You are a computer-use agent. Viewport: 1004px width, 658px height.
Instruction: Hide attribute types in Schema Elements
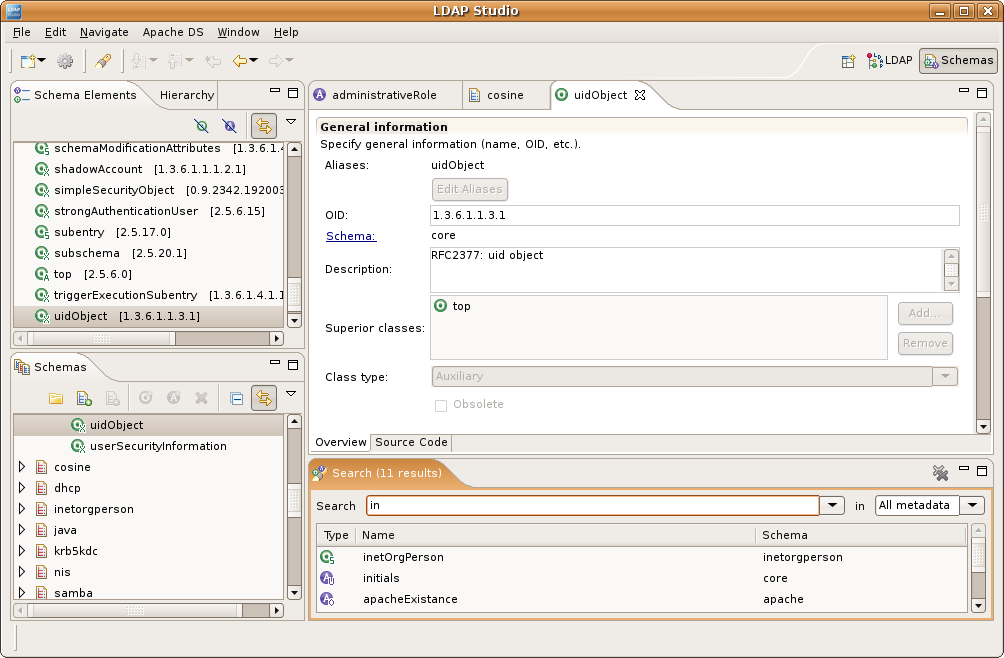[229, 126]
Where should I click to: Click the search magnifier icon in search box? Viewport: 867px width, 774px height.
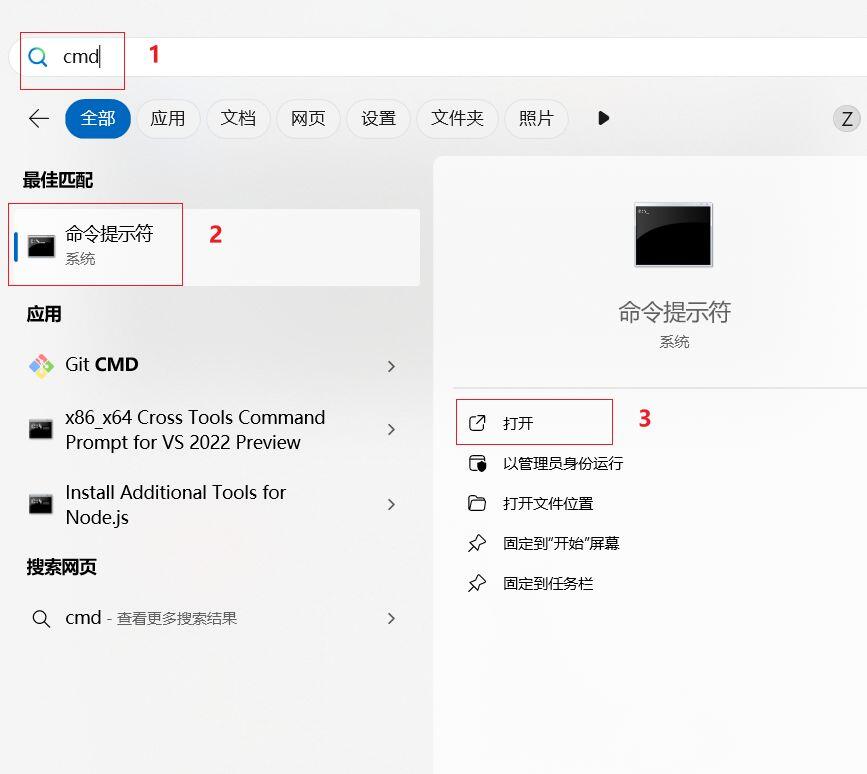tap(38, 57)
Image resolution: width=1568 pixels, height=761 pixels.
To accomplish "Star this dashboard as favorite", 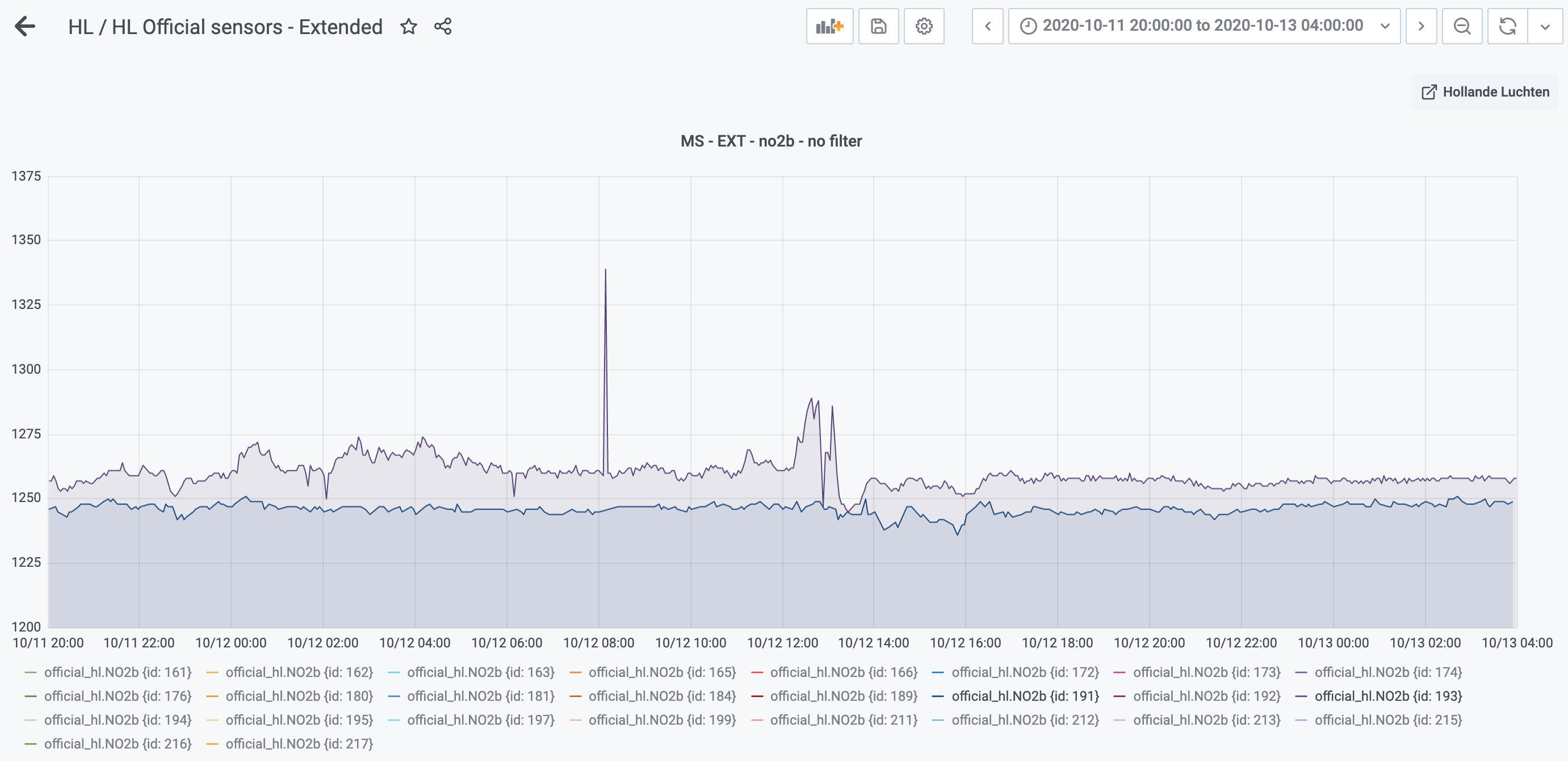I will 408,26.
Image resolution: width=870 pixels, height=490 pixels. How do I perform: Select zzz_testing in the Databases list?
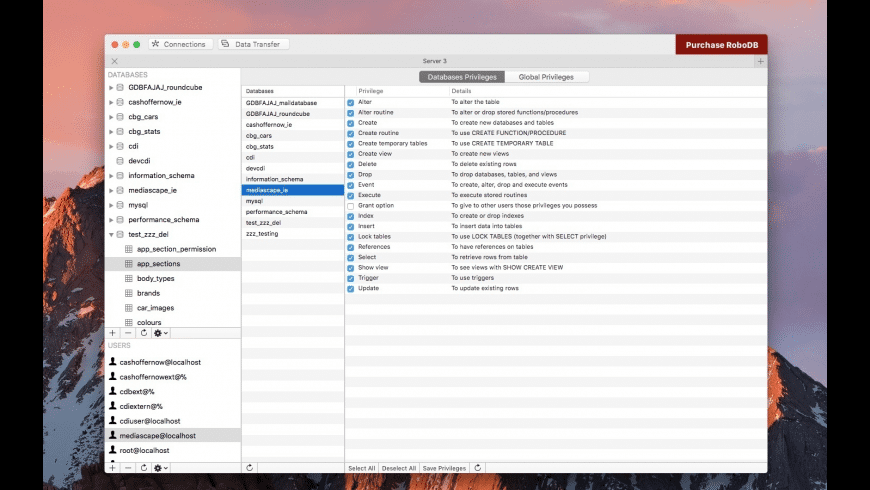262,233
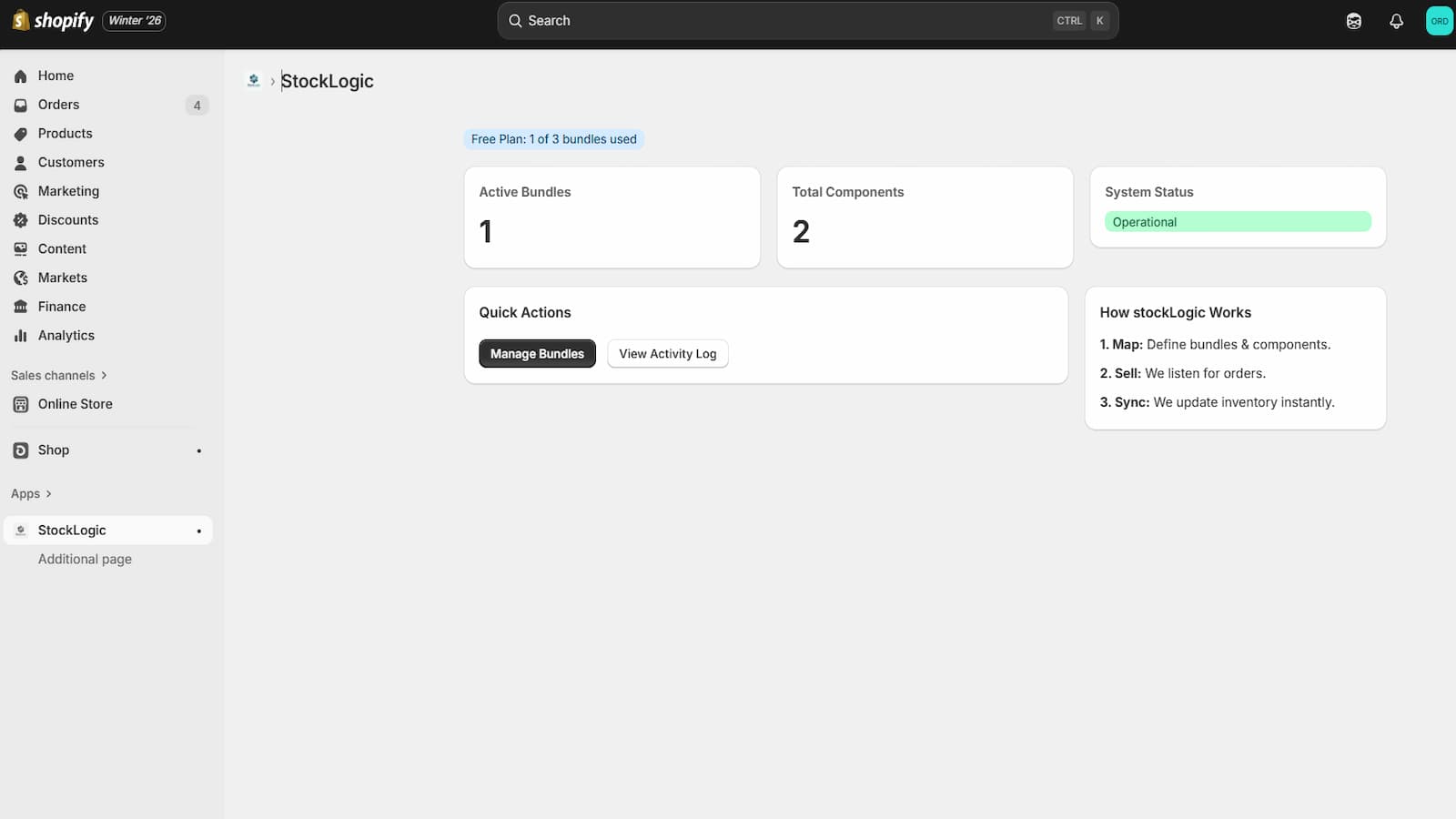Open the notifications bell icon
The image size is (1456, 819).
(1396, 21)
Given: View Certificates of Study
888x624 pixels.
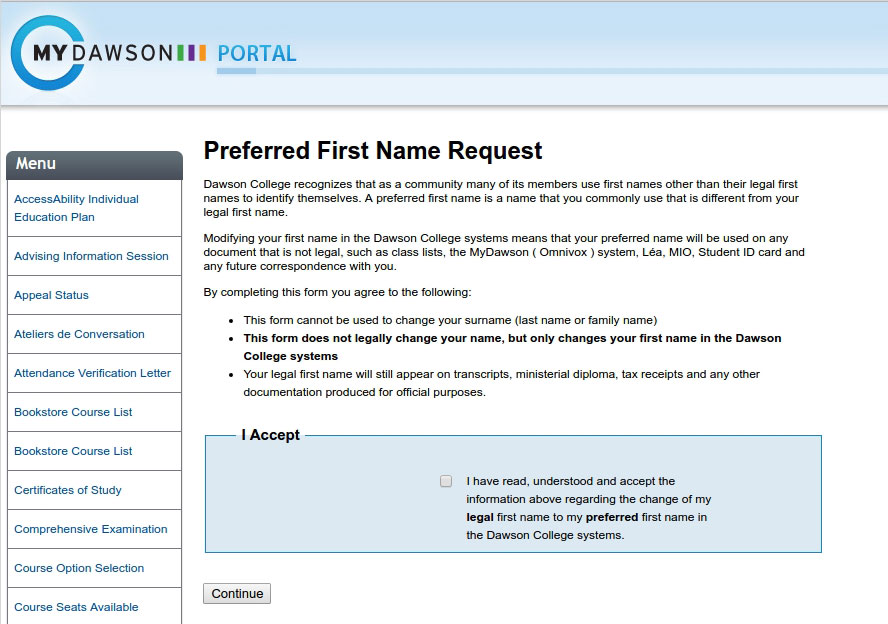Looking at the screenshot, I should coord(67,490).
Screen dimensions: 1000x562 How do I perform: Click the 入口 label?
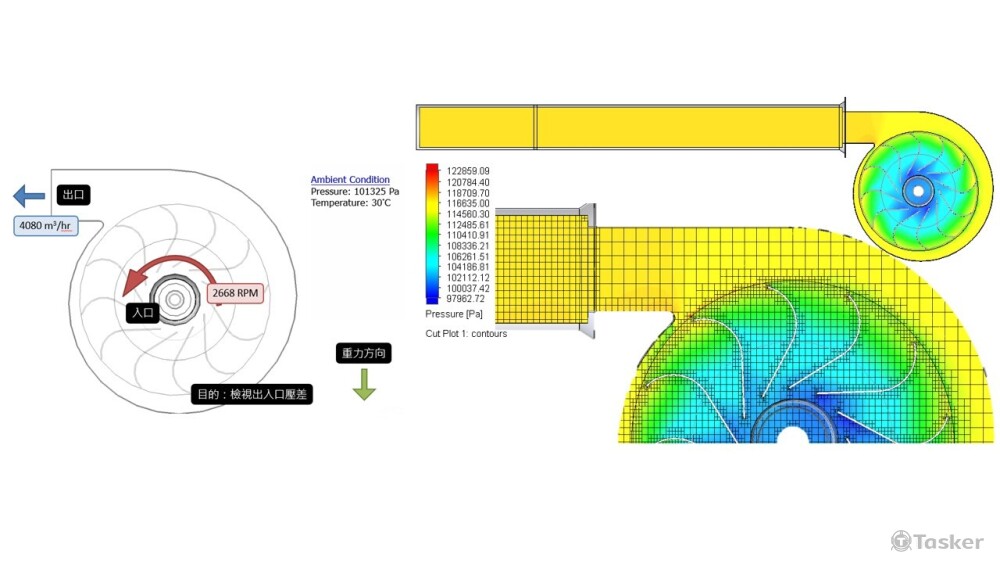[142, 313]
============================================================
Rewrite the listing from the line containing "Screen dimensions: 1000x562" through the end of the listing as a Markdown table with the columns Row and Line, skipping blank lines. Leave the pictures out of the table.

Exercise solution:
| Row | Line |
|---|---|
| 1 | Screen dimensions: 1000x562 How do I perform: Click the 入口 label? |
| 2 | [142, 313] |